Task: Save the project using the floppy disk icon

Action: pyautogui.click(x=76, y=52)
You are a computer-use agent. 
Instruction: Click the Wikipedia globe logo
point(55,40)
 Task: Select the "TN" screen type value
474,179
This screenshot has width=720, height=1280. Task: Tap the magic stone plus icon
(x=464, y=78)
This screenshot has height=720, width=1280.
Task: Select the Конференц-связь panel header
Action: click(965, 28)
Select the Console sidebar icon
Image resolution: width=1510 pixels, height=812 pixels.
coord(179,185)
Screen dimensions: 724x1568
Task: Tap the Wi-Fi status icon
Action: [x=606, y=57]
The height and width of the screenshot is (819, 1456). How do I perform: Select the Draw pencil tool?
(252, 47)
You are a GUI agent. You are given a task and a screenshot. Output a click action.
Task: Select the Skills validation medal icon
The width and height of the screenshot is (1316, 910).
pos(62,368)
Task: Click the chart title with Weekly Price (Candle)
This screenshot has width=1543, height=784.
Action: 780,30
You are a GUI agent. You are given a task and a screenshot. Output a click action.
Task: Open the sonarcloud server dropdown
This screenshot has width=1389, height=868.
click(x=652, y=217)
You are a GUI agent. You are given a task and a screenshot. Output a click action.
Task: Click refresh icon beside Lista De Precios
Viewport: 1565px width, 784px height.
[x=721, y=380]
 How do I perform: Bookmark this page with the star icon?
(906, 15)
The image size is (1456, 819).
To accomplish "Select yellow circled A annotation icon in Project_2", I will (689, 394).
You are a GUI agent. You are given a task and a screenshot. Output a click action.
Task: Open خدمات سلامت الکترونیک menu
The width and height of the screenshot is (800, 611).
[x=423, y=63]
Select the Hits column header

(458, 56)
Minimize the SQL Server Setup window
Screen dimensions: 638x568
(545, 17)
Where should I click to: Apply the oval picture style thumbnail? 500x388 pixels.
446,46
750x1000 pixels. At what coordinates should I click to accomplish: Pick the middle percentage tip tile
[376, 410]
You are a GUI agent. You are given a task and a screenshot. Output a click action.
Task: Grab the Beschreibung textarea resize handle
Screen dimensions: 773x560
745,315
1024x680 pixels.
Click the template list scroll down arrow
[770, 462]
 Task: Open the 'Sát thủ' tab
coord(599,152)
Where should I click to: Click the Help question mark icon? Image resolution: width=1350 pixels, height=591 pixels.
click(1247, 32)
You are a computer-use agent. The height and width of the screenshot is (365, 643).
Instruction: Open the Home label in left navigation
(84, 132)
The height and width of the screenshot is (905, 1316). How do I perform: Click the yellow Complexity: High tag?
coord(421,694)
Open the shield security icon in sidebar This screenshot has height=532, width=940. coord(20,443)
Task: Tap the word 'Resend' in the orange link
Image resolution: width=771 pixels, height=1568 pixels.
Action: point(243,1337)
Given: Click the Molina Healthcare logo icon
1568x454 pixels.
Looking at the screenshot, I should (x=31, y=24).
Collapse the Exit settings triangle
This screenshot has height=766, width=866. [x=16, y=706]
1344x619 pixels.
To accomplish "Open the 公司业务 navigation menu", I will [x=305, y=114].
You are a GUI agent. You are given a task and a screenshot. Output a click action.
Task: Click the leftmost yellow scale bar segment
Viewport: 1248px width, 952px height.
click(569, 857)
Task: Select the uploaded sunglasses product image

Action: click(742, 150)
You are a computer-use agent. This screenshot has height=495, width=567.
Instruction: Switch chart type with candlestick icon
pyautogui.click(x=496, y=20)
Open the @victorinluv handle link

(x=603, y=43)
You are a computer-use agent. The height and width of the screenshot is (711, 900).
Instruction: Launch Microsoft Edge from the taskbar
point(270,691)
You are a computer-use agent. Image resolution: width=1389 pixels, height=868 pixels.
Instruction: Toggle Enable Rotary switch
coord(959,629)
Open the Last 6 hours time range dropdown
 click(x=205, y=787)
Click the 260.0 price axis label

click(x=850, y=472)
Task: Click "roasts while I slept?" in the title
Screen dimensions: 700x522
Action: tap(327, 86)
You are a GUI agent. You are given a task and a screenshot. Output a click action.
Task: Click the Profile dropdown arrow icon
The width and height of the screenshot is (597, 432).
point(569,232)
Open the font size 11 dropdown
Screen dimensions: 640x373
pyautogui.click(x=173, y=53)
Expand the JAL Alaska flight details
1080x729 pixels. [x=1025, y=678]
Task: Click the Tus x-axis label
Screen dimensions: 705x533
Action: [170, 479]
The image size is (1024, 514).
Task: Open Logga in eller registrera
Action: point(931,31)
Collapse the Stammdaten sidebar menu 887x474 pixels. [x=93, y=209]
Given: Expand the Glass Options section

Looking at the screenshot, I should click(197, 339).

* * *

- [To do]:
Can you quote, line for line, the stretch of items that opens with the line containing "750x1000 pixels. At" and closes with the line containing "coord(599,152)", both of those lines included?

- [Finished exercise]:
750x1000 pixels. At what coordinates should I click to accomplish: Pick the middle percentage tip tile
[376, 410]
You are a GUI agent. You are given a task and a screenshot. Output a click action.
Task: Grab the Beschreibung textarea resize handle
Screen dimensions: 773x560
745,315
1024x680 pixels.
Click the template list scroll down arrow
[770, 462]
 Task: Open the 'Sát thủ' tab
coord(599,152)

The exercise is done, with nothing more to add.